▶ **Directions for this task**:
Every entry below should be transcribed exactly; pictures stay out of the copy.

▶ **Saved data entries**:
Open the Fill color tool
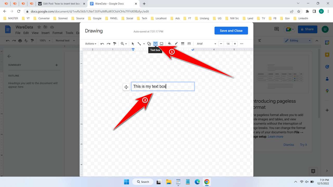The image size is (333, 187). tap(169, 44)
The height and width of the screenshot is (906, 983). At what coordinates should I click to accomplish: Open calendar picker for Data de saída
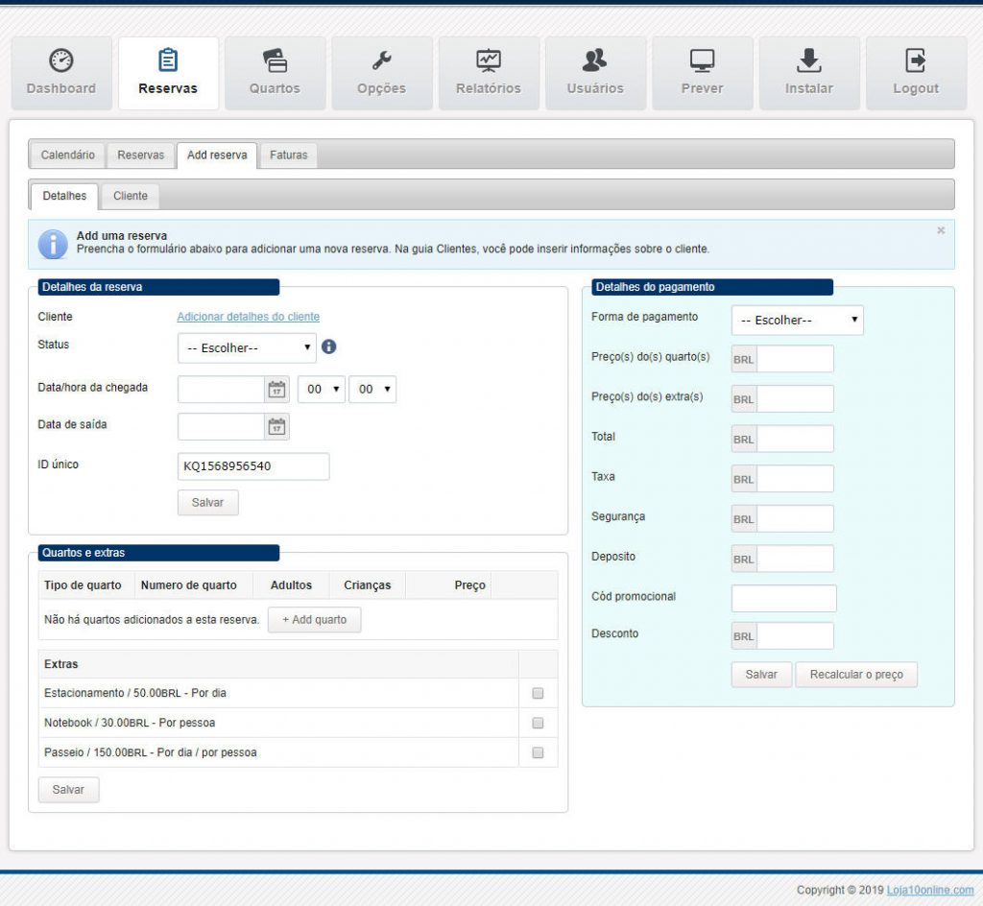[276, 427]
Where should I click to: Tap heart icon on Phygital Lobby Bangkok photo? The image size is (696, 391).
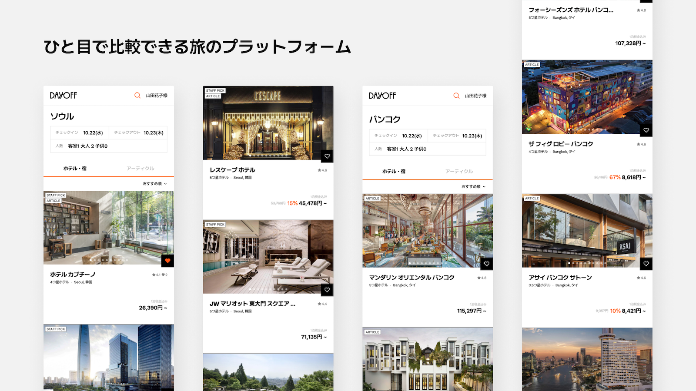click(646, 130)
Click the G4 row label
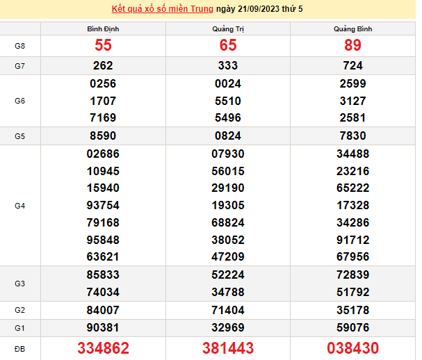The height and width of the screenshot is (360, 422). coord(20,206)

▶ **Finished task**:
Open the Fill color tool
The image size is (333, 187). tap(169, 44)
The height and width of the screenshot is (906, 983). At what coordinates should I click to accomplish: Open calendar picker for Data de saída
[276, 427]
Where should I click to: Tap heart icon on Phygital Lobby Bangkok photo? The image size is (696, 391).
click(646, 130)
Click the G4 row label
The height and width of the screenshot is (360, 422). coord(20,206)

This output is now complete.